Facing the Challenge of Retiree Health Care: Liabilities and Responses of State and Local Governments-A conference summary

Chicago Fed Letter, May 2008 by Mattoon, Richard H

Martinez described a two-part strategy for meeting the CPS's pension and OPEB commitments. The system continues to fund its pension liability, but it is using a pay-as-you-go method for its OPEB liability. The real cost driver for OPEB is retirees under the age of 65 (who are not qualified for Medicare), and this population is growing by roughly 1,500 per year. Another problem is proposed state legislation that will add to the cost of both pension and health care plans. Martinez said that the system is always fighting a defensive battle to prevent plan expansions that are granted by the state legislature. Another significant driver is the shifting state cap for retiree health care costs. Under the current statute, retiree health care costs are capped at $65 million. However, in practice, the legislature has raised this cap frequently, and a goal of the CPS is to see that the cap is maintained. Based on current projections, the CPS will reach the $65 million cap in fiscal year 2008. Finally, finding efficiencies for the retiree health plan will be an important component in funding OPEB.

Brian Caputo, director of finance, City of Aurora, IL, described the city's experience in attempting to meet its OPEB liability. The city has a population of 170,000, a $400 million annual budget, and 1,000 employees. Aurora began implementing GASB statement No. 45 at the end of 2004. It chose to implement the GASB standards early in an effort to promote good financial management and to provide a clearer financial picture to aldermen, the mayor, and the city's unions. The city even developed a cost simulation model in an effort to forecast what policy changes would do to the city's future finances.

Aurora has taken an active role in working with its actuary. It has provided participant data, as well as cost and contribution data. In addition, the city adopted an investment return assumption of 3.25% for 2005 and 2006 and increased it to 7% for 2007 and afterward. Aurora also developed a health care cost inflation trend measure, starting at 10% for 2005 and forecasted to fall gradually to 8% for 2009 and afterward.
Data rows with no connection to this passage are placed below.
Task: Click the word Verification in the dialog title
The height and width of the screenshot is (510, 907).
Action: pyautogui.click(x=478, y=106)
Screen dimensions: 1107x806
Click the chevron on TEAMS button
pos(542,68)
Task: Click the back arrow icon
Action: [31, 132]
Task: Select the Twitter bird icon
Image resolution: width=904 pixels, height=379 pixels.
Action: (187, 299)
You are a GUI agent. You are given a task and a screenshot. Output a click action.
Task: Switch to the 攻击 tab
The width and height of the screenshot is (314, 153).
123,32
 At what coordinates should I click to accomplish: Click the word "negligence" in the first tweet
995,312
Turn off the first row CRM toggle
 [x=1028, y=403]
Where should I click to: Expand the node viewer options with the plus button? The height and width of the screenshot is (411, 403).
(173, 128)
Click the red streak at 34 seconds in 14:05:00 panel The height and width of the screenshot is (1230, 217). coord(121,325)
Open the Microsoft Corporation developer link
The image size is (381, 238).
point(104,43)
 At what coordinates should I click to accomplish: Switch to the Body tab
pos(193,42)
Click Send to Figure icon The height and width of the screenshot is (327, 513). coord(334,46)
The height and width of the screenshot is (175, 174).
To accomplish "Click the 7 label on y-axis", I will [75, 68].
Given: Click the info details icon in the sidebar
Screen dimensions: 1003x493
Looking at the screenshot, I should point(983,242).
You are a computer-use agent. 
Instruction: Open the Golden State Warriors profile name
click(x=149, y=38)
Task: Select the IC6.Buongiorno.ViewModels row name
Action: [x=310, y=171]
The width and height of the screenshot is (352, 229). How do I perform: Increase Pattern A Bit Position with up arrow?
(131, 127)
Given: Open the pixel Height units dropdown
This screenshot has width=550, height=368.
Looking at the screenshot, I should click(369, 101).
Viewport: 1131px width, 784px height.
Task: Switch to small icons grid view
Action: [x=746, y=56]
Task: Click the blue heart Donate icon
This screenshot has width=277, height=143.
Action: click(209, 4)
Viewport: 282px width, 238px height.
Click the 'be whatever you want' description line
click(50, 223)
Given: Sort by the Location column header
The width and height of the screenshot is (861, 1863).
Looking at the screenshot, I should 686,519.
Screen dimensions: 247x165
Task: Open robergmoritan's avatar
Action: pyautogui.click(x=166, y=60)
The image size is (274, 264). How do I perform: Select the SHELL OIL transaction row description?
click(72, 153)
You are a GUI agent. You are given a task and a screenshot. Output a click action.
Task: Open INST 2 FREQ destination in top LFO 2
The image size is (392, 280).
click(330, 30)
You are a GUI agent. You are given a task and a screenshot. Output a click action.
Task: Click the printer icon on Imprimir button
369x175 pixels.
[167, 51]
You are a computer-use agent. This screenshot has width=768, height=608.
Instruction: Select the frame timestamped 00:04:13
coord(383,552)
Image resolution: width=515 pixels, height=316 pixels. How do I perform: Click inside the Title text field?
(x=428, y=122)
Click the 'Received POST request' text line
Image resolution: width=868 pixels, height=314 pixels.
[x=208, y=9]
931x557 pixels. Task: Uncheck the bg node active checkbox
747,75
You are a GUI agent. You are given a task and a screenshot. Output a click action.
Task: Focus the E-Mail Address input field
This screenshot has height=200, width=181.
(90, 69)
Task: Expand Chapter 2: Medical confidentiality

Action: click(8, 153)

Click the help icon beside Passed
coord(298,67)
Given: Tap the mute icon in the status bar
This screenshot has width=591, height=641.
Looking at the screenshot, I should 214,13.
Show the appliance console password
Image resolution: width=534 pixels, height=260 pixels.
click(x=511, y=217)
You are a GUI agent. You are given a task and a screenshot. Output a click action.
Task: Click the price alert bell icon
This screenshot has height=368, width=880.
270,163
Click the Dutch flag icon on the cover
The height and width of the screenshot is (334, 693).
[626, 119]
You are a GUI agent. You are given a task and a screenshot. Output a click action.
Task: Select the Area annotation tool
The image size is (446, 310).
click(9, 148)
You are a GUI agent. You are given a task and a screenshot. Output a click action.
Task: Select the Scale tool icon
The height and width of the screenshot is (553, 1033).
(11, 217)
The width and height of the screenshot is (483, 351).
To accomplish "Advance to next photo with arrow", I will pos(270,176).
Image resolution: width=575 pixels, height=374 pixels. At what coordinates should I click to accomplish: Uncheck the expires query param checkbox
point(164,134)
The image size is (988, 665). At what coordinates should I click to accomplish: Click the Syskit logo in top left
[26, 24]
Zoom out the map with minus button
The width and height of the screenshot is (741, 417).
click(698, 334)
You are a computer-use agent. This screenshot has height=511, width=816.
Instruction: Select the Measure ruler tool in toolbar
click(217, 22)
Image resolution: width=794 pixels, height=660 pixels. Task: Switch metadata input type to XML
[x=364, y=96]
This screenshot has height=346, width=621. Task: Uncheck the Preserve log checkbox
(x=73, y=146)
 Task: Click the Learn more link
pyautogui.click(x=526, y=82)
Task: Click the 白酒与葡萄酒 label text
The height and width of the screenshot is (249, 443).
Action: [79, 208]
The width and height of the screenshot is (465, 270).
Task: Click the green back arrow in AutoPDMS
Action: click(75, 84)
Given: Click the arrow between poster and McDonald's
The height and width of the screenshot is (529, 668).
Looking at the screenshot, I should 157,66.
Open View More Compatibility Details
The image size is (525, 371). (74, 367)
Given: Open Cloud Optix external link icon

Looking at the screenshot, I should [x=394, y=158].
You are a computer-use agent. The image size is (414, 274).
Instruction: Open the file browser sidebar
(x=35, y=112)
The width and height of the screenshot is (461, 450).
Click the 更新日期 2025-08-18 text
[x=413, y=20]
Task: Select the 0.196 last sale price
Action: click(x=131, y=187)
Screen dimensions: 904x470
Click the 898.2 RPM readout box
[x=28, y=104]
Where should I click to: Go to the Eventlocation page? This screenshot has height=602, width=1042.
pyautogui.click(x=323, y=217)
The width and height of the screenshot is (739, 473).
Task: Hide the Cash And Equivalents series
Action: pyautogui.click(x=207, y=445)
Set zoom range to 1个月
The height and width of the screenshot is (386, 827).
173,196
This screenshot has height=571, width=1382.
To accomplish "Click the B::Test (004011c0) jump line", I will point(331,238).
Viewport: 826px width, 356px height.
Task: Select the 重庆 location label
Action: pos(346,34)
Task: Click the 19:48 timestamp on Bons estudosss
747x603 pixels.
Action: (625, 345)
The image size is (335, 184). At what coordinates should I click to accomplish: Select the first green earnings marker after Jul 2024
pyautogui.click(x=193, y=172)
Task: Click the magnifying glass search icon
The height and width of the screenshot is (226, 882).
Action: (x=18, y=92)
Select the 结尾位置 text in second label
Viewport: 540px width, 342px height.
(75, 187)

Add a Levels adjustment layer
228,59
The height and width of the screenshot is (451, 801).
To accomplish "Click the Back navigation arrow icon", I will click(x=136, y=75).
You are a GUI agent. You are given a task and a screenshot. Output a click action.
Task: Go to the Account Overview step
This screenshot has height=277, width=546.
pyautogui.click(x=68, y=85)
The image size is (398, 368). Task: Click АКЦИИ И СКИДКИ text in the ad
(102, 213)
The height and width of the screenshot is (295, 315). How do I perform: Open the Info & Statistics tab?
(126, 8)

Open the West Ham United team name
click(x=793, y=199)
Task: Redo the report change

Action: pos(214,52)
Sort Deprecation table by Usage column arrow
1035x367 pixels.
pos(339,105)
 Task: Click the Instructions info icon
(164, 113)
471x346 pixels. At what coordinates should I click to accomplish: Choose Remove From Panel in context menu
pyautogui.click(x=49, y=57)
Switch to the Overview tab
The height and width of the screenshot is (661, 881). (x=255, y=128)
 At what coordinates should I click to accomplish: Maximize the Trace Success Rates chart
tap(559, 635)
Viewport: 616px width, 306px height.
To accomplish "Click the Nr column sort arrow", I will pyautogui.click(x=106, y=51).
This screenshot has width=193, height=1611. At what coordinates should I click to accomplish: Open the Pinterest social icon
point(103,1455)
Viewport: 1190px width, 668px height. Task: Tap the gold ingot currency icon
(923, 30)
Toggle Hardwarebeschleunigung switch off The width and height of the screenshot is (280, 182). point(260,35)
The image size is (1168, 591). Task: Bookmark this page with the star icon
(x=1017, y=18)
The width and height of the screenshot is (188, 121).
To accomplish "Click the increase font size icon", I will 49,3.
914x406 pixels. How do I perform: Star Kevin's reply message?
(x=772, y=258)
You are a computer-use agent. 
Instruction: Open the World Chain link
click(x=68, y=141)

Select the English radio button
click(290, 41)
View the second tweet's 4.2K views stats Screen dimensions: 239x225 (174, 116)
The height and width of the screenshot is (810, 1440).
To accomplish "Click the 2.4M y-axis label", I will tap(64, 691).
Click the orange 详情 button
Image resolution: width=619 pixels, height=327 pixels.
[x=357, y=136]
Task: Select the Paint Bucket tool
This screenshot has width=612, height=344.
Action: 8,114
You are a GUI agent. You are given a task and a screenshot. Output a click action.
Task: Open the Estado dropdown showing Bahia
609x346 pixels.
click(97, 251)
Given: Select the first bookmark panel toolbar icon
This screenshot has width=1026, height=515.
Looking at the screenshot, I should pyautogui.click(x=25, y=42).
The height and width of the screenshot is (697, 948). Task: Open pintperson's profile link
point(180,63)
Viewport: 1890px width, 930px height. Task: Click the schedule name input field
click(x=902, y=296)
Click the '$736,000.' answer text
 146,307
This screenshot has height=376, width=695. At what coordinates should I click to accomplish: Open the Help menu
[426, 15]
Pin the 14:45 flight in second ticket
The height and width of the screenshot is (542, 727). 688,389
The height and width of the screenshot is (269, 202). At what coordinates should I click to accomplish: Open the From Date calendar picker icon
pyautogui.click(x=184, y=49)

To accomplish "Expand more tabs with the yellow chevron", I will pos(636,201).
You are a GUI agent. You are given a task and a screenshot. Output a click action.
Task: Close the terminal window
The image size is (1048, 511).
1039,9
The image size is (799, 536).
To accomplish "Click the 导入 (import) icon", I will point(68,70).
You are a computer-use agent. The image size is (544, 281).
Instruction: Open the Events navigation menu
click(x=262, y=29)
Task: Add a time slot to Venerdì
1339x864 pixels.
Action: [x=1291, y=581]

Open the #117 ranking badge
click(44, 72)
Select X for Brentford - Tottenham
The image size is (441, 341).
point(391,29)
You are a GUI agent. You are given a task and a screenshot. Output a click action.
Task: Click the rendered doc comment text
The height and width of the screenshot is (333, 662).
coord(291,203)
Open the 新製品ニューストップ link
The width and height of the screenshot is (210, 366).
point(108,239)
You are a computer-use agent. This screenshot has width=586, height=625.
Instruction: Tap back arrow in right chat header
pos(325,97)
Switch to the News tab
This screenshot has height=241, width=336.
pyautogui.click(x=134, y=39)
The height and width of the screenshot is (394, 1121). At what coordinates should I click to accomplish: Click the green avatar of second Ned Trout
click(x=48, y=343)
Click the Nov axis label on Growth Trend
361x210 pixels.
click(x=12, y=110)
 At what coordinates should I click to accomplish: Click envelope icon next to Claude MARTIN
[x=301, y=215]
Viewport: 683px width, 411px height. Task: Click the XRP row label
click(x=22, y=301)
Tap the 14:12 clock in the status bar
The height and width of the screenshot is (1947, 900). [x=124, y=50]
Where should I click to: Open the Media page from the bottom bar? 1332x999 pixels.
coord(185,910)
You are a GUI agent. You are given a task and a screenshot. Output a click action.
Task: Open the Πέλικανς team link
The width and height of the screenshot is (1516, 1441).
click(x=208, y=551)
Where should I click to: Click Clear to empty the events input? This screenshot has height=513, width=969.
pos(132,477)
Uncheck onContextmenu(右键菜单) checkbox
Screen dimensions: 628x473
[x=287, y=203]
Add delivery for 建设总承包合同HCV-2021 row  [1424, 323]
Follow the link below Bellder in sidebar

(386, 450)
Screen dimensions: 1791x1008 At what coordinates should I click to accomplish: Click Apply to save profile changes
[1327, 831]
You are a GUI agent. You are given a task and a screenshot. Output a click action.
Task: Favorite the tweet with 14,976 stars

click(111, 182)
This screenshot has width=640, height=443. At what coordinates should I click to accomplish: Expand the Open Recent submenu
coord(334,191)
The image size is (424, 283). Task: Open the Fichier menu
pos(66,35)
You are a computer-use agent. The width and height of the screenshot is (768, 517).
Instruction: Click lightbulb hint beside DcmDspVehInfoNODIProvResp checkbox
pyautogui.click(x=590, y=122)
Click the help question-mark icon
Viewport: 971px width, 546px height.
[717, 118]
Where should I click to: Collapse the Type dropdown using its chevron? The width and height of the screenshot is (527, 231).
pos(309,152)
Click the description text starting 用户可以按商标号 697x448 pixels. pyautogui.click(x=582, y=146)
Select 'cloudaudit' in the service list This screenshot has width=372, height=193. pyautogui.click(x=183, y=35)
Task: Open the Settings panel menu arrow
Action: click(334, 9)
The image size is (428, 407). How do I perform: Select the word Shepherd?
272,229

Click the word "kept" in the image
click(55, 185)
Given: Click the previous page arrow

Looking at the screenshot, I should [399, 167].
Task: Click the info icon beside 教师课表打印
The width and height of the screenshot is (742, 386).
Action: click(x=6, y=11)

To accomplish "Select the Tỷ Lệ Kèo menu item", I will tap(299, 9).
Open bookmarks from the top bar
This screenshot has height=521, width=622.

Aurora's unfunded liability for OPEB as of December 31, 2006, totals $183.6 million. The ARC for Aurora is $18.5 million in 2008, and this compares with the current pay-as-you-go costs of $4 million. However, if the city fails to pay at the ARC, the pay-as-you-go cost will rapidly accelerate. In response, the city has set up an OPEB trust. The trust's board includes both city officials and retired employees. The board has a limited focus that includes receiving city and retiree contributions, investing money on hand, and paying claims. The board can also hire an investment manager or consultant.

Caputo concluded that it will be necessary to ramp up contributions to fund OPEB and that this will also have a significant impact on government operations, given the magnitude of the unfunded liability. Issuing OPEB bonds could provide some immediate relief, but Caputo stated that doing so might also strain other capital needs of the city; the city government would need to explore such options in the context of its realistic bonding capacity.